Personal Assets Trust (PNL) reported its annual results yesterday (05.06.13), demonstrating the extent to which it is managed in a different way to other investment trusts. NAV per share was up 4.8% in the year to 30.04.13, compared to a rise of 13.6% in the FTSE All-Share. This performance may be disappointing to some but we like the fact that:

a) This is a trust that effectively has an absolute return mandate. The results announcement stresses that the investment policy of the trust is to protect and increase (in that order) shareholders’ funds per share over the long term.

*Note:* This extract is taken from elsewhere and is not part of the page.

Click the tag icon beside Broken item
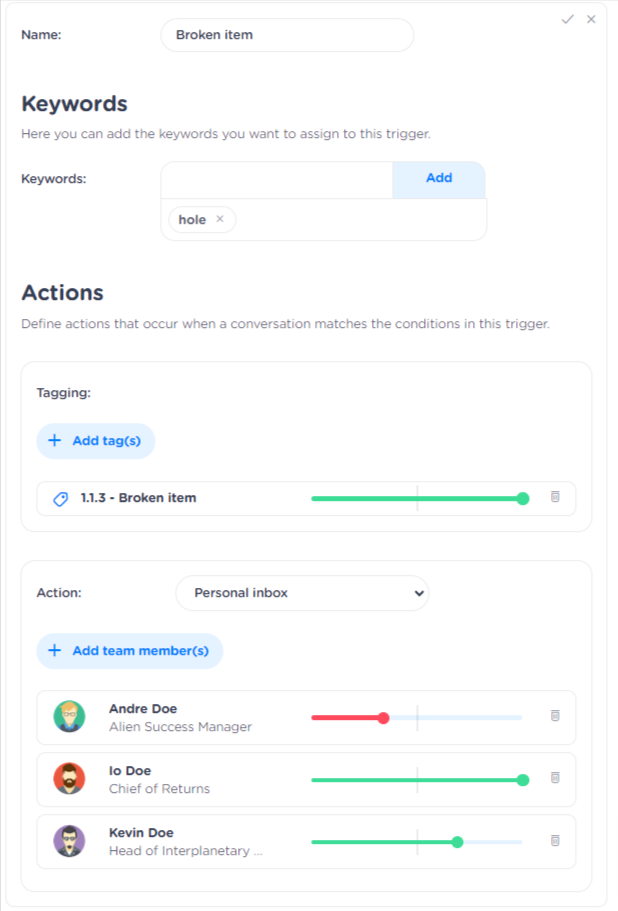618x911 pixels. (x=60, y=498)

One might think this was an obvious policy but in fact most funds (be they investment trusts or OEICS) are managed so as not to deviate too much from a particular benchmark or index, rather than to preserve the capital of investors.

(b) The fund Manager clearly has the courage of his convictions (being prepared to be wrong in the short term), but the long term record is admirable; NAV per share has increased by 36.7% over 5 years and 88.9% over ten years to 30.04.13, which compares with 9.4% and 79.2% for the FTSE All-Share.

The trust has an enviable ability to issue new shares (demonstrating its popularity with private investors and their wealth managers); this both increases liquidity in the shares (therefore narrowing the spread) and marginally increases NAV per share, when the shares are issued at a premium. We calculate that over ten years this ability to issue new shares at a premium may have increased NAV by approaching 2%.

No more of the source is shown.